2. How the inflation responds to the movements of exchange rate between USD-VND?
The research will not only analyze the movements of the three factors in the past form 1995 to 2010 but also try to produce the main reasons and causes behind the movements. Those will help the readers can have a deep and big view about the relationships between the Balance of Payments & the exchange rate (USD-VND); and between the exchange rate (USD-VND) & The inflation.
3.2 Research objectives
There are two main objectives:
1. Finding common movements of the exchange rate when the Balance of Payments deficit and surplus; and the common respond of the inflation to the movements of the exchange rate.
2. Clarifying the main reasons and causes in those facts.
In order to achieve the objective one, the author will collect date from 1995 to 2010; then the data will be examined by employing SPSS or Microsoft Office Excel
Next, the second objectives will require more comprehensive academic reading and secondary researches or from some specialists and officers in the government to clarify the deep reasons behind the facts.
4. Research methodology & Research design
4.1 research methodology
This part will involve in the methodology or procedure to find out the relationship between the three factors in the context of Vietnam. The study will the method involved in secondary data collection, and there may be interviews with some specialists; then the analysis will be used to find the conclusions.
4.2 Research design
The author proposes the questions and hypothesis; then the author collected quantitative data and information from secondary resources to analyze and find the answers. The questions and hypothesis come first and guide the process of gathering data.

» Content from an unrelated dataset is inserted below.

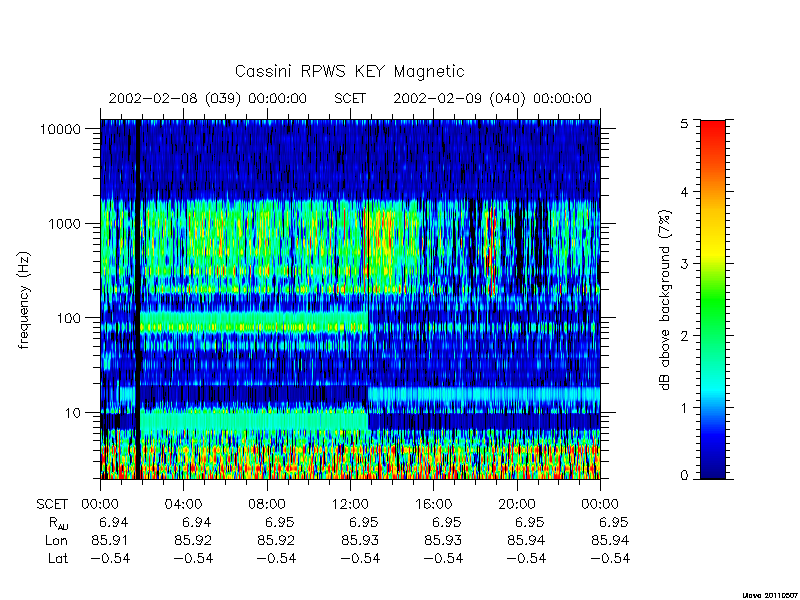Click the cyan band near 15 Hz after 13:00
This screenshot has height=600, width=800.
click(484, 394)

According to what I mention above, I can declare that the epistemology of this research is positivism. The data of this research is analyzed to test the hypotheses. The author is independent from what are being researched.
4.3 Data collection
The research method of collecting data in this study is collecting data and information from secondary data sources.

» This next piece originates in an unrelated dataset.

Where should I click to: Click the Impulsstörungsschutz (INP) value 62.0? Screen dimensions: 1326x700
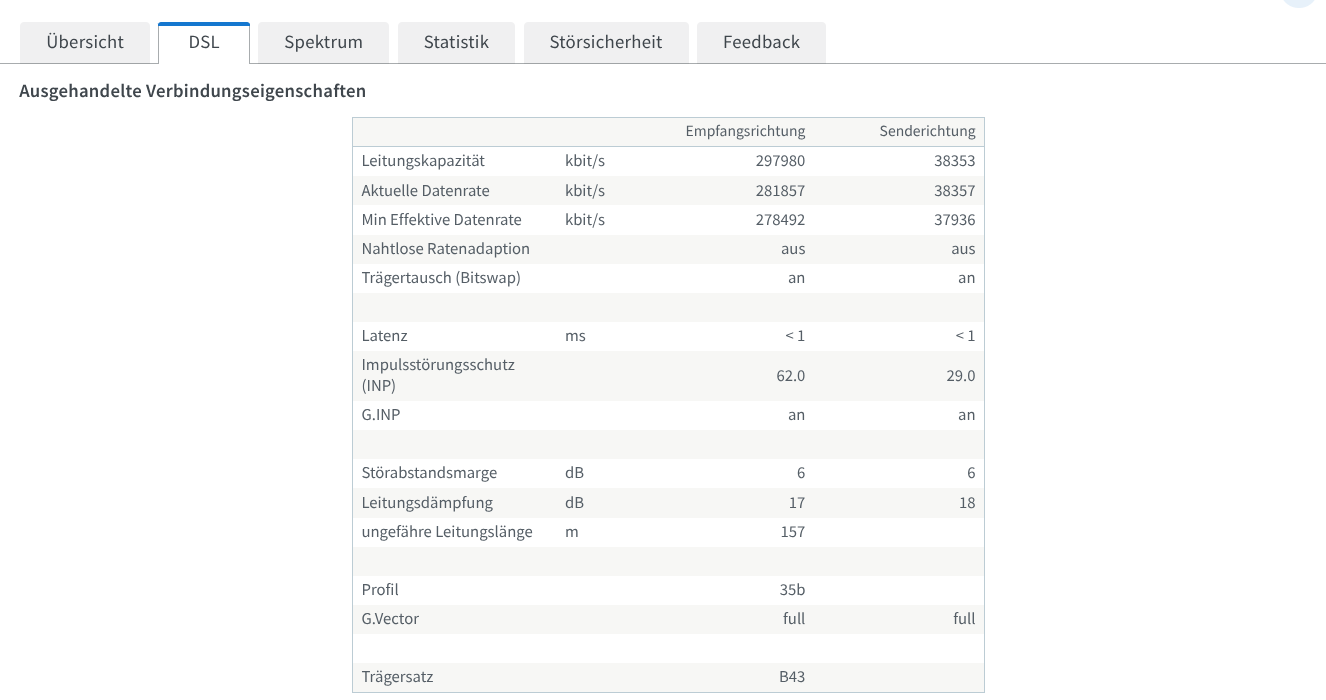click(790, 376)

The author will collect data for exchange rates between VND and USD, the state of Balance of Payments and the Inflation in Vietnam, the balance of payments in Vietnam and the inflation in Vietnam from 1995 to 2010.
The research will collect the date from 1995, because that is the time U.S abolished completely the trade embargo to Vietnam. That influenced international trade in Vietnam and created the relation between the balance of Payments and the exchange rate between USD-VND as well as the impact of the exchange rate on the inflation in Vietnam
5. Time scale
This study is divided into four stages and the duration of each stage in particular and that of the study in general are predicted as follows:
Stages
Working
Duration
1
Literature review
4 weeks
2
Collecting Data
6 weeks
3
Data analysis and presentation
4 weeks
4
Conclusion and recommendation
3 weeks
It is flexible to change the duration of study subject due to unexpected problems occurring during the research process
6. Resources
The research process will be involved in the following resources:
A laptop computer to do the study
Internet access to collect data and information
Online library access to approach academic papers related to the study.
The assistance from government’s staff to access the date of exchange rates, the inflation index and the state of Balance of payments.
Particular, the researcher needs the instructor’s guidance of how to use software to analyze data such as Microsoft Office Excel or SPSS, or others.